__Text block__:
■ ■ ■ ■

From what I can tell at 05:15:46,230 the spring service leaves the broker and then at 14:21 the lambda connects - which I bet is timing out because there is no service to handle the request.
If the connection was getting closed on the spring application it should automatically reconnect. Maybe something is causing the connection between the broker and the Spring service to be killed, but there is a keep-alive so there should be errors on the broker is it’s running. Is proteus.client.keepalive.enable set to false on your Spring service? Can you think of any reason why the Spring service would shutdown?
I didn’t know there was a “proteus.client.keepalive.enable” so I imagine it’s set to whatever the default is. Would that be “netifi.proteus.client.keepalive.enable” in my application.yml? I’m using the “proteus-spring-boot-starter” btw.
The service isn’t shutting down. This app actually has a scheduled task that sends a message to another AWS service every 30 mins.
As far as connectivity, I thought about this myself. I mean, I have seen strange things with Docker Swarm networks before but even if there is some interruption, I would think there would be some recovery mechanism? Also, I’ve turned off the broker before and see exceptions on the Spring side but in this case, there’s nothing. Tonight, I can try removing Swarm from the equation by just running the broker and app locally and just going through the same exercise.
Now, does the broker try to reach out to the Spring app outside of its client side initiated connections? Meaning, the Spring app’s container doesn’t have any exposed port other than the single port that is used for the Spring Web side of the app. I don’t have to expose 8001 (or some other port) so the broker can talk to it do I?
Depending on what I find out tonight, I’ll also try to work on an entire sample project that I can easily repeat the issue but be able to hand it over so we are on the same page.
Also, is there a minimum Protobuf and Spring Boot version that’s needed for this?

■ ■ ■ ■

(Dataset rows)
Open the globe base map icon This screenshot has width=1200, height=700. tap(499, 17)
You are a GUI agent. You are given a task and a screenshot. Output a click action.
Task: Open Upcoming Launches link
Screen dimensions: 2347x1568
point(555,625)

■ ■ ■ ■

__Job 1__:
Answer these questions from the forum thread about the Spring service and the broker:
(a) At what time does the Spring service leave the broker?
(b) How often does the scheduled task in the app send a message to another AWS service?
(c) Which starter does the Spring app use?
__Job 2__:
Reproduce the passage of the forum thread about the Spring service and the broker between "Depending on what" and "the same page.", inclusive.

__Task response 1__:
(a) 05:15:46,230
(b) Every 30 minutes
(c) proteus-spring-boot-starter

__Task response 2__:
Depending on what I find out tonight, I’ll also try to work on an entire sample project that I can easily repeat the issue but be able to hand it over so we are on the same page.